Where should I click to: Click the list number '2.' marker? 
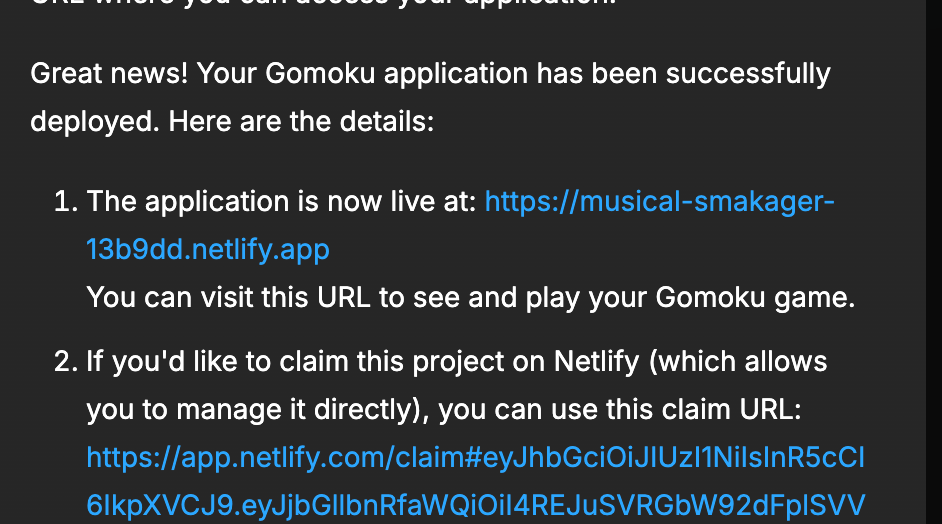65,361
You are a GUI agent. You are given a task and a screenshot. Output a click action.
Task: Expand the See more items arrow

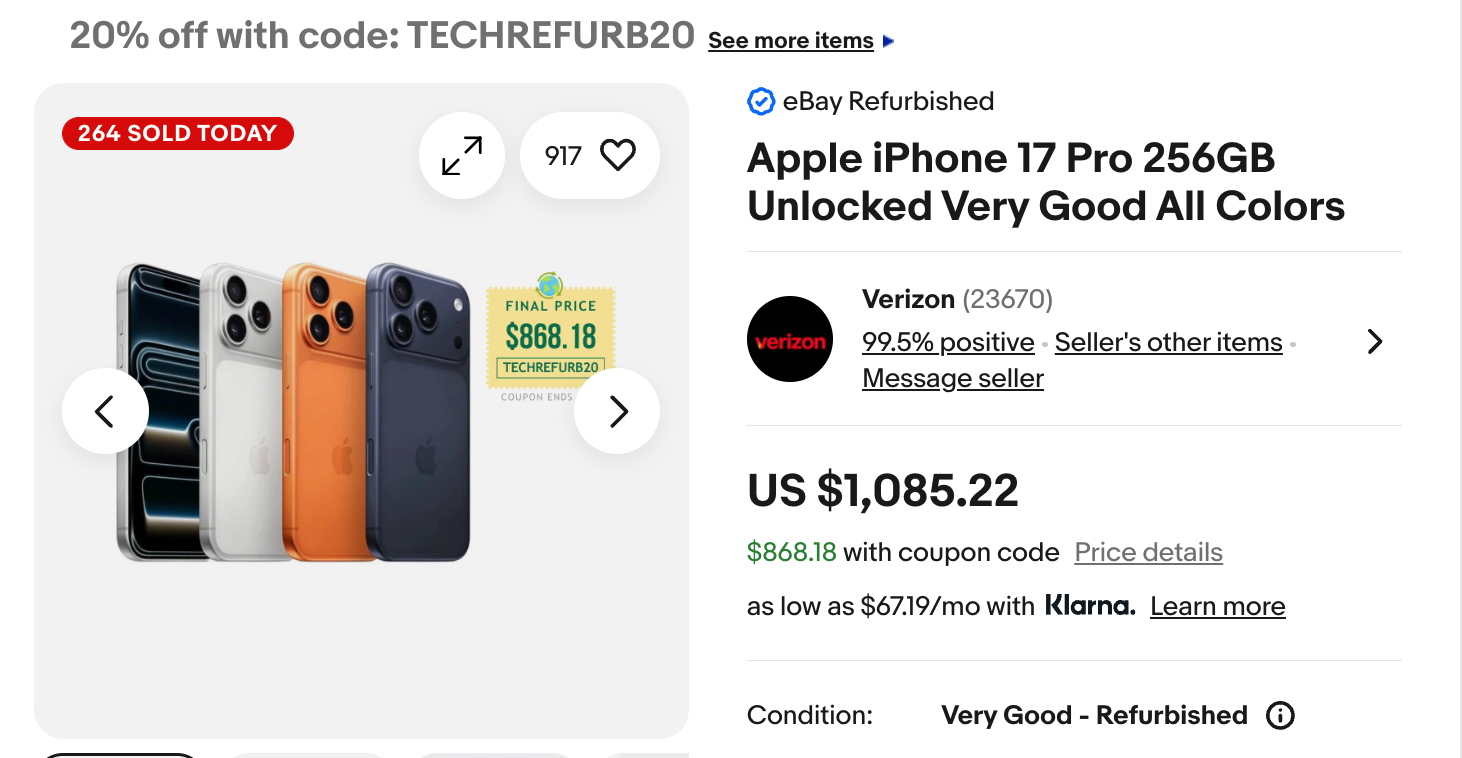click(886, 40)
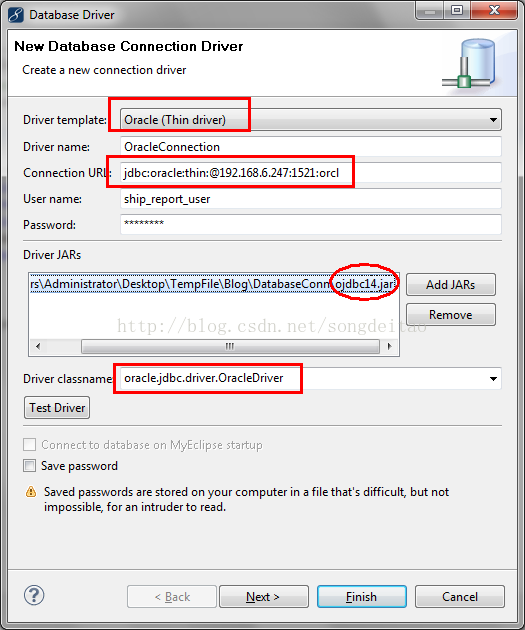
Task: Click the Add JARs button
Action: [451, 285]
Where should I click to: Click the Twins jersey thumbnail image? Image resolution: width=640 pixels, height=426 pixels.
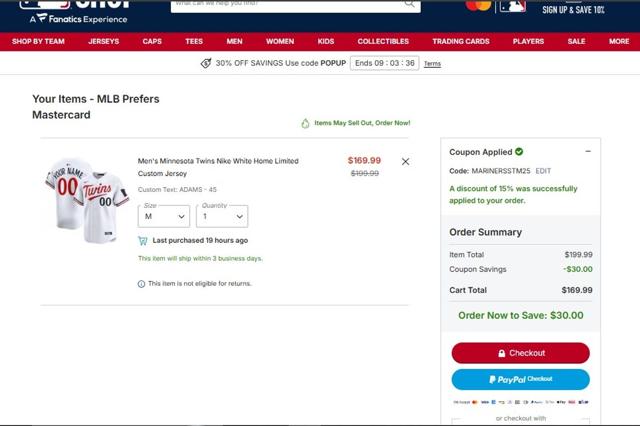87,200
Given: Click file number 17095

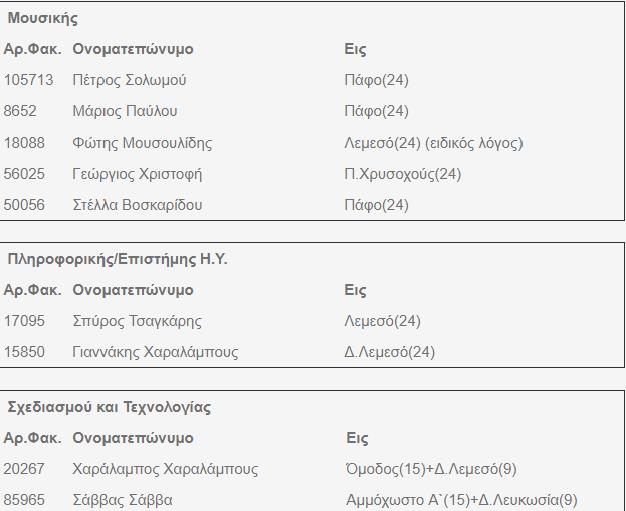Looking at the screenshot, I should 25,321.
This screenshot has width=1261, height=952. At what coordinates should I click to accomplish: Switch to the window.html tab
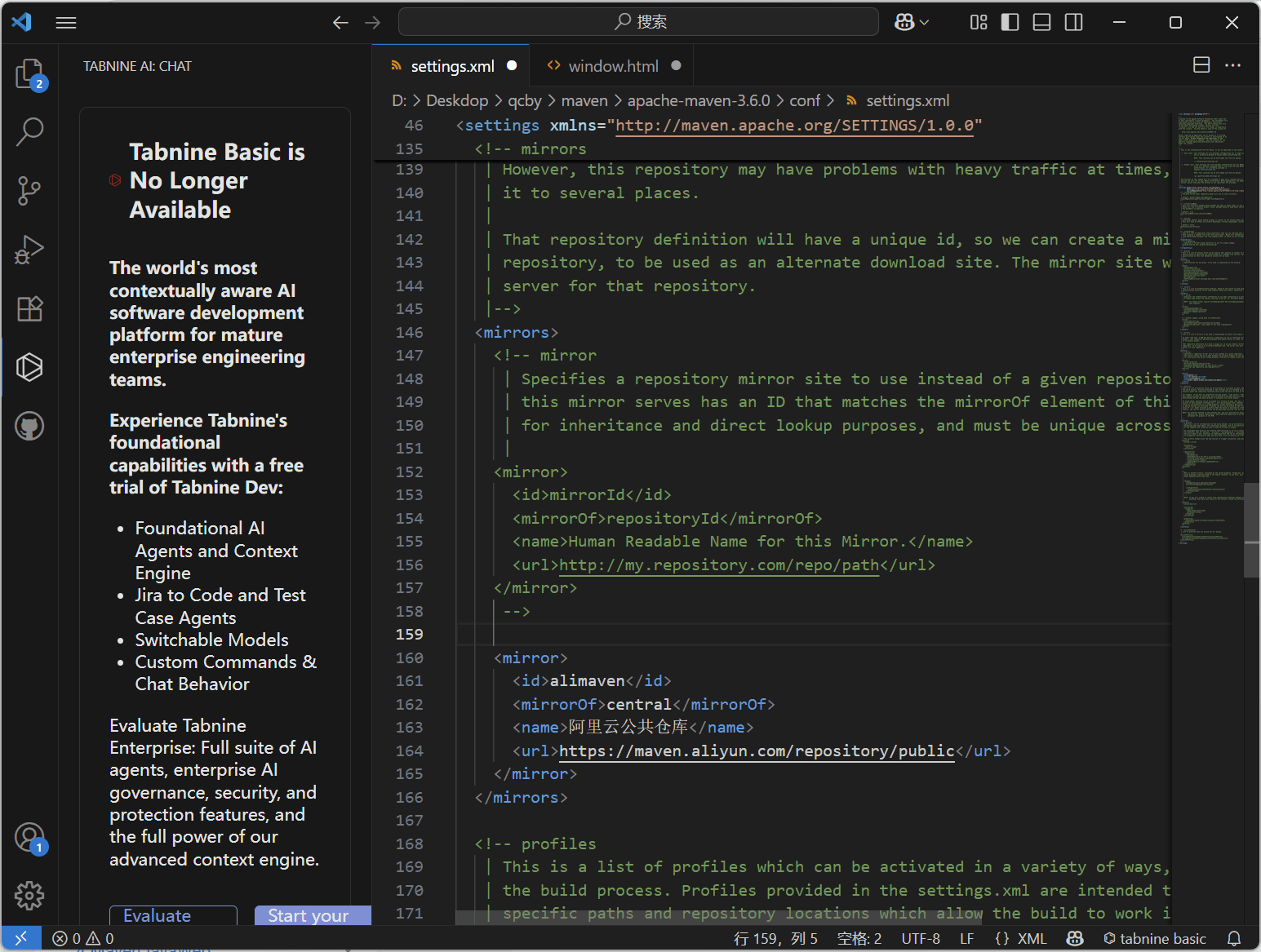[612, 66]
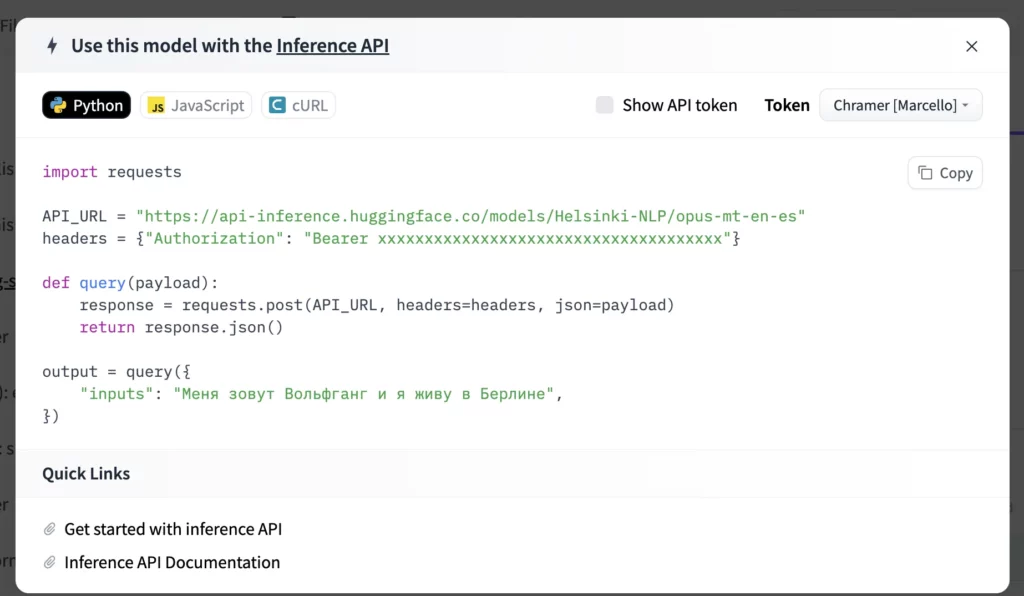Open the Inference API link in title
The image size is (1024, 596).
coord(332,46)
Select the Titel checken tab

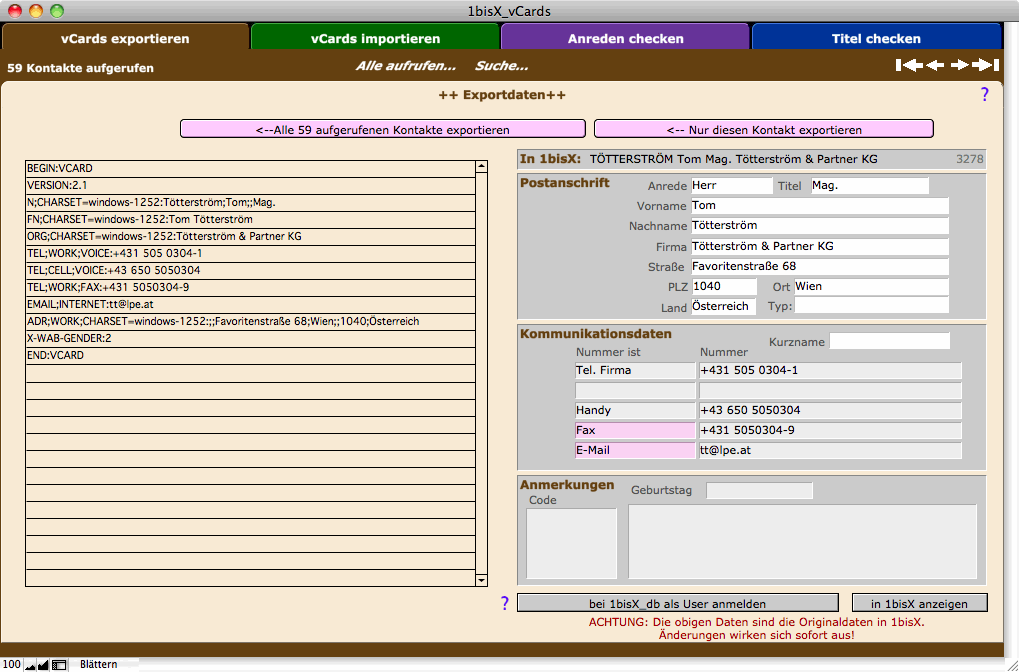click(876, 38)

━━━━━━━━━━

What you will do: Give the data again exactly, without pictures.

Response area:
Where should I click to: Click the list number '2.' marker? 
65,361
You are a GUI agent. You are given a task and a screenshot. Output a click action.
Task: Expand the See more items arrow

click(886, 40)
Task: Click the Add JARs button
Action: [451, 285]
Where should I click to: Click the Twins jersey thumbnail image? Image resolution: width=640 pixels, height=426 pixels.
87,200
Given: Click file number 17095

Looking at the screenshot, I should 25,321.
This screenshot has width=1261, height=952. At what coordinates should I click to accomplish: Switch to the window.html tab
[612, 66]
Open the Inference API link in title
The image size is (1024, 596).
coord(332,46)
Select the Titel checken tab

click(876, 38)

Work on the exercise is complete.